## Problem requirements:
The expected output is exactly the lines below, starting at the line with "Task: Open the Comments pane options chevron" and ending at the line with "Image resolution: width=900", both included; no other line belongs in it.

## Materials provided:
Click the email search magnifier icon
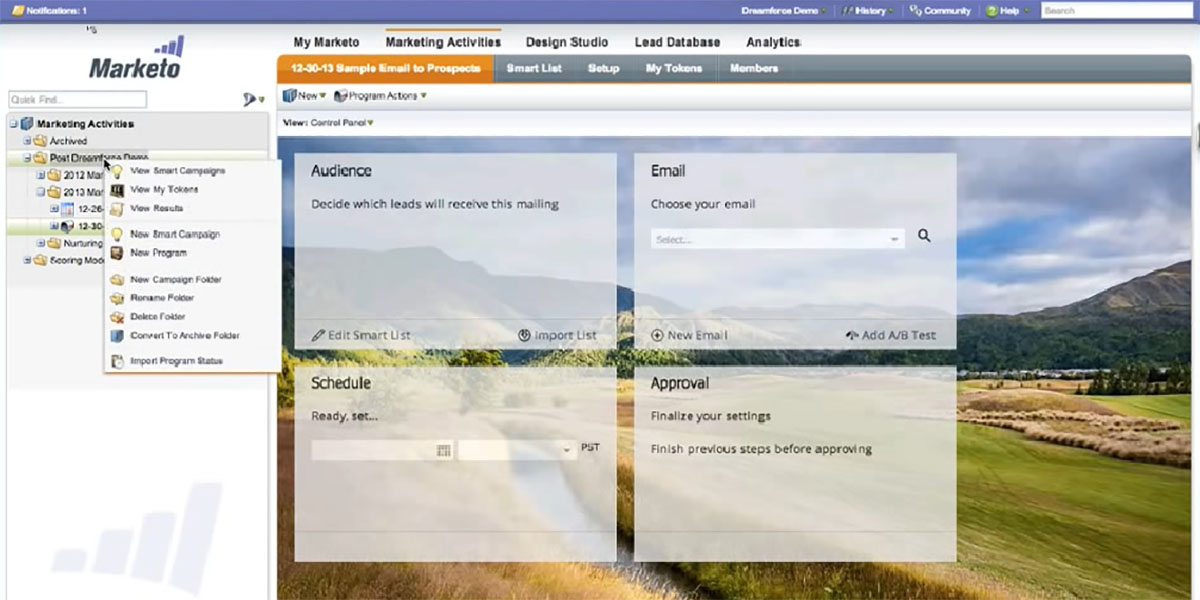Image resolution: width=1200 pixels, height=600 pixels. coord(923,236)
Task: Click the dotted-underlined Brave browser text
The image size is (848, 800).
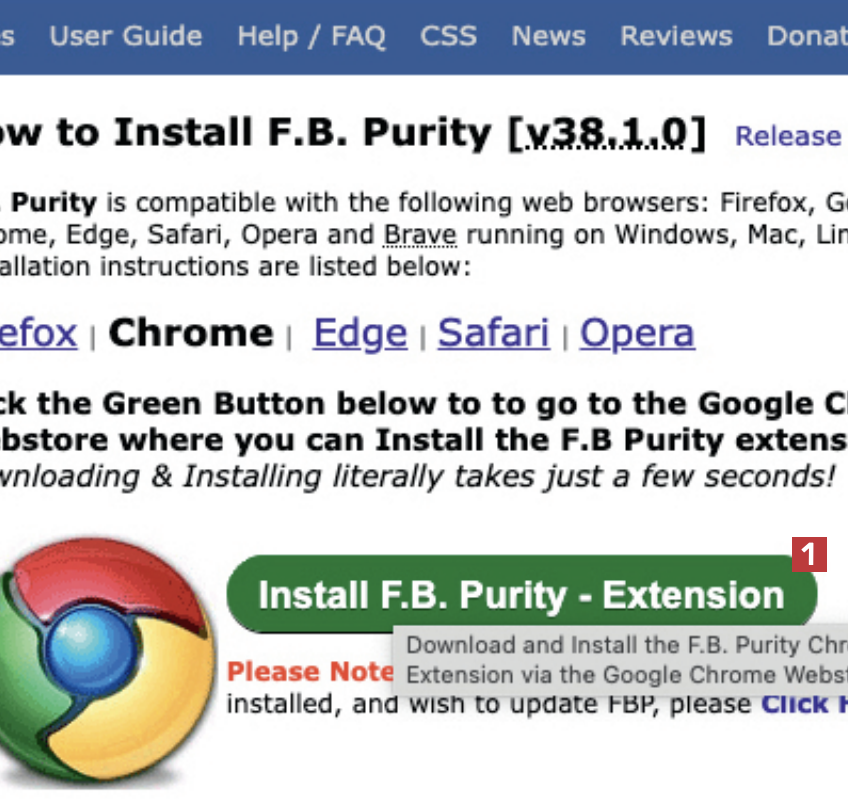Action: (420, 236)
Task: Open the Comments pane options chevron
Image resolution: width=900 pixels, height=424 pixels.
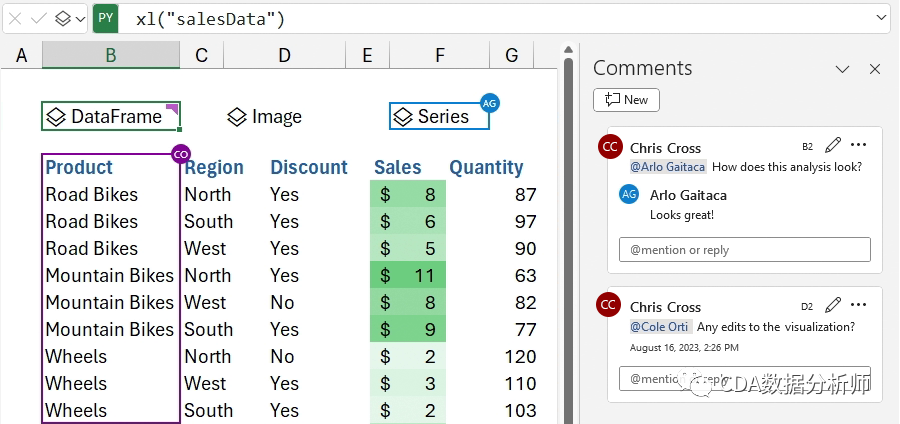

* * *

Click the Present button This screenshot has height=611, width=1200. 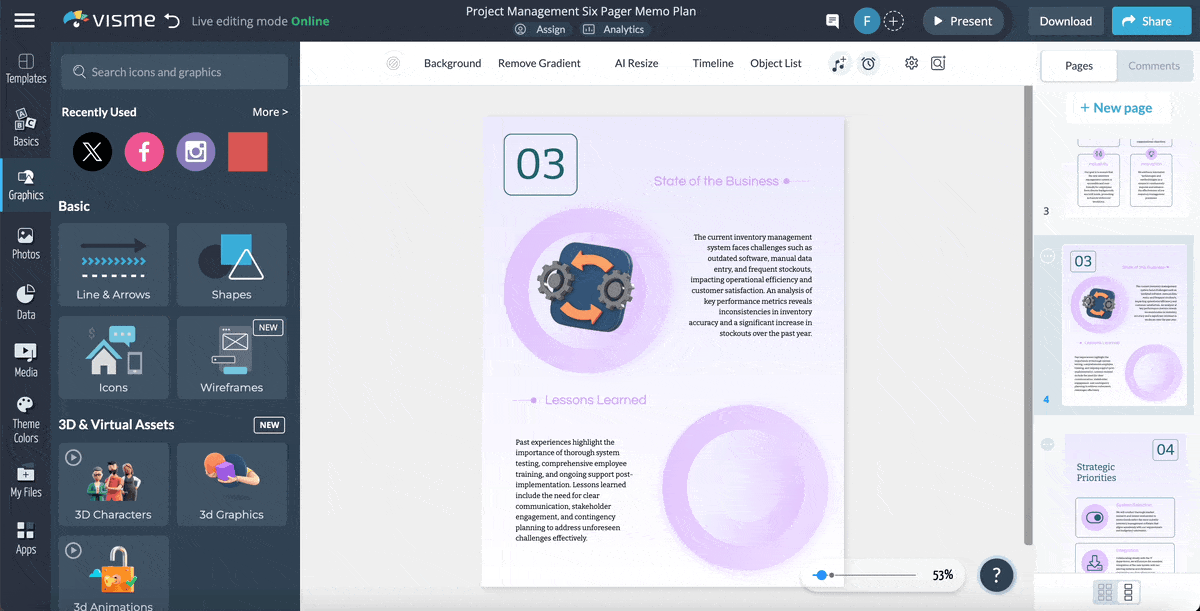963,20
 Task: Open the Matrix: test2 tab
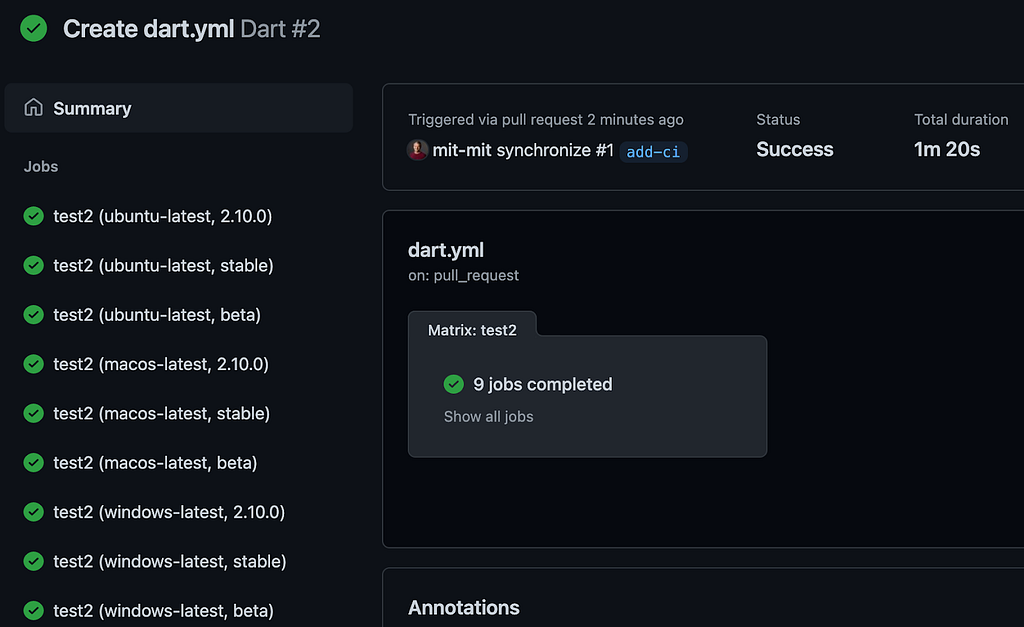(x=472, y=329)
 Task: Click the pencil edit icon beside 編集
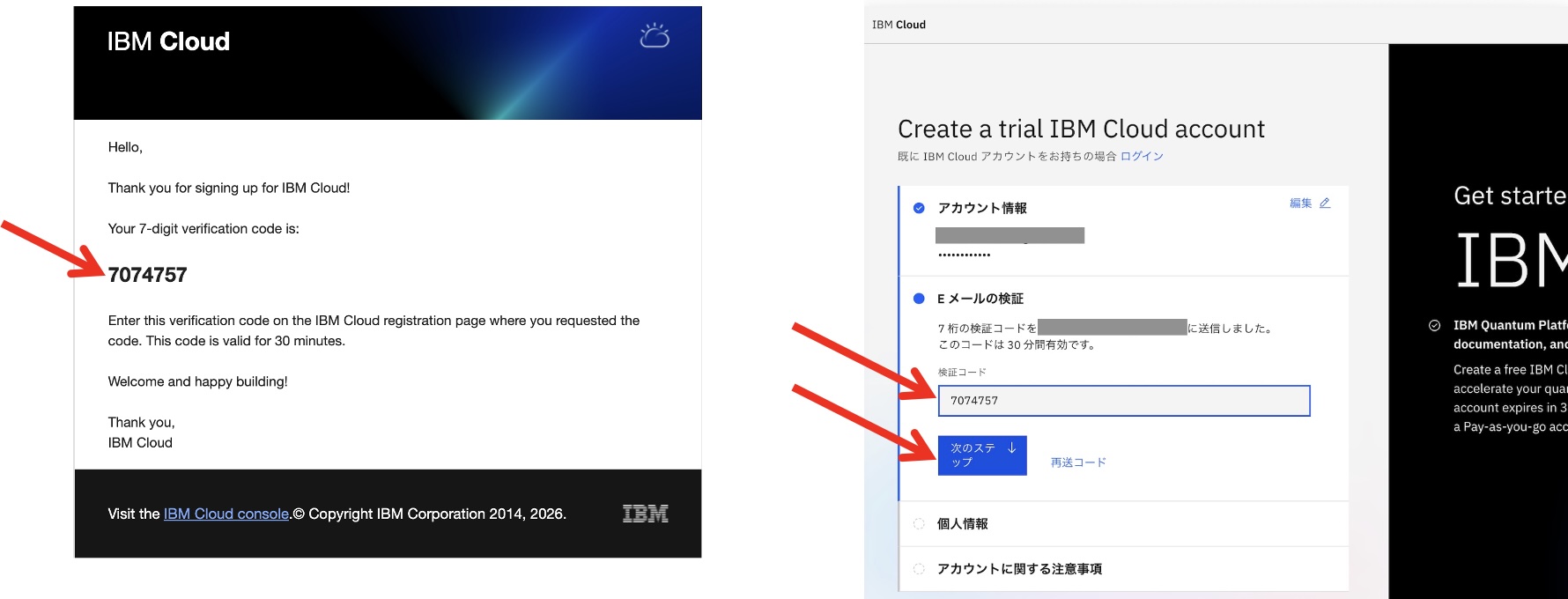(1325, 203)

--

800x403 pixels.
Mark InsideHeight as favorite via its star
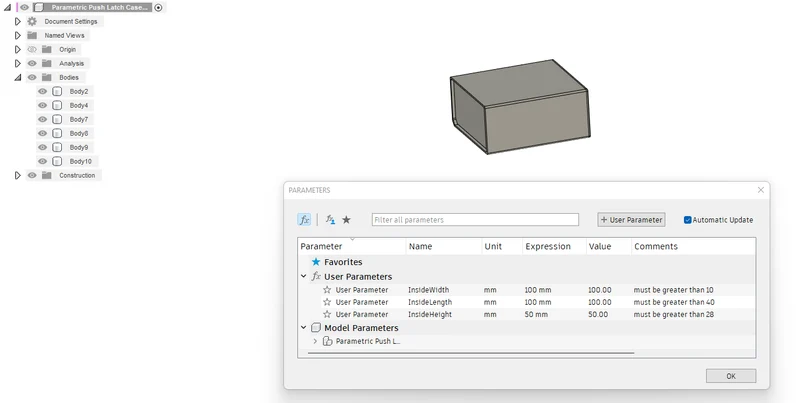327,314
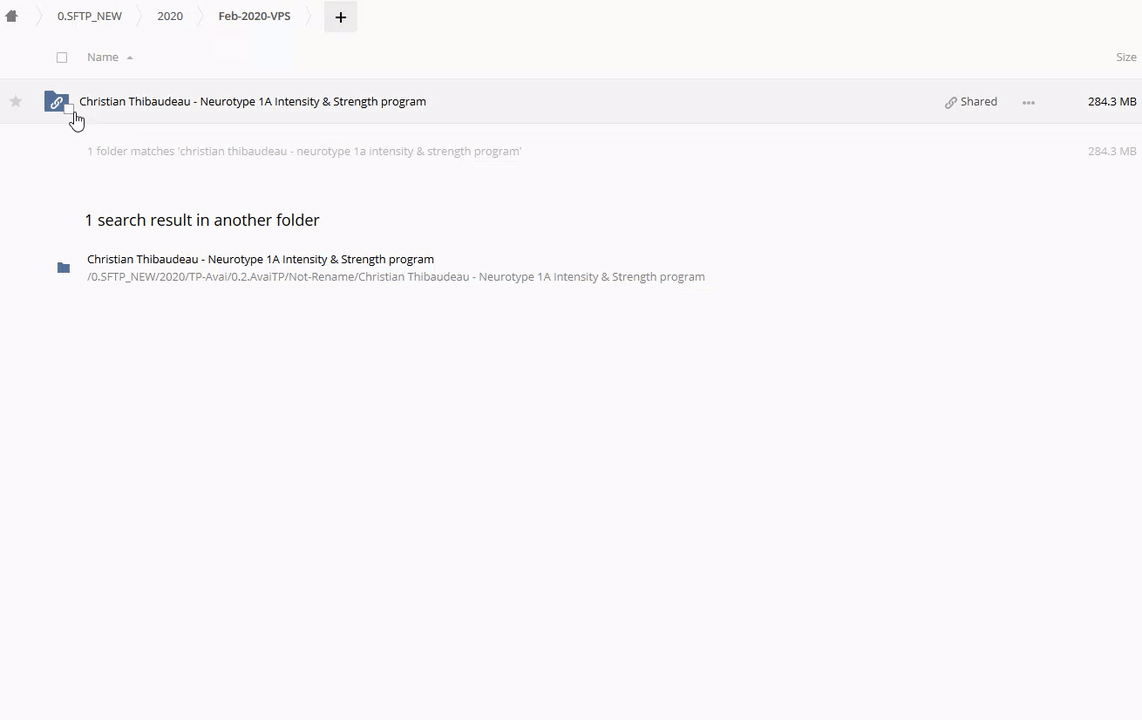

## Finished exercise:
Task: Open the Comments pane options chevron
Image resolution: width=900 pixels, height=424 pixels.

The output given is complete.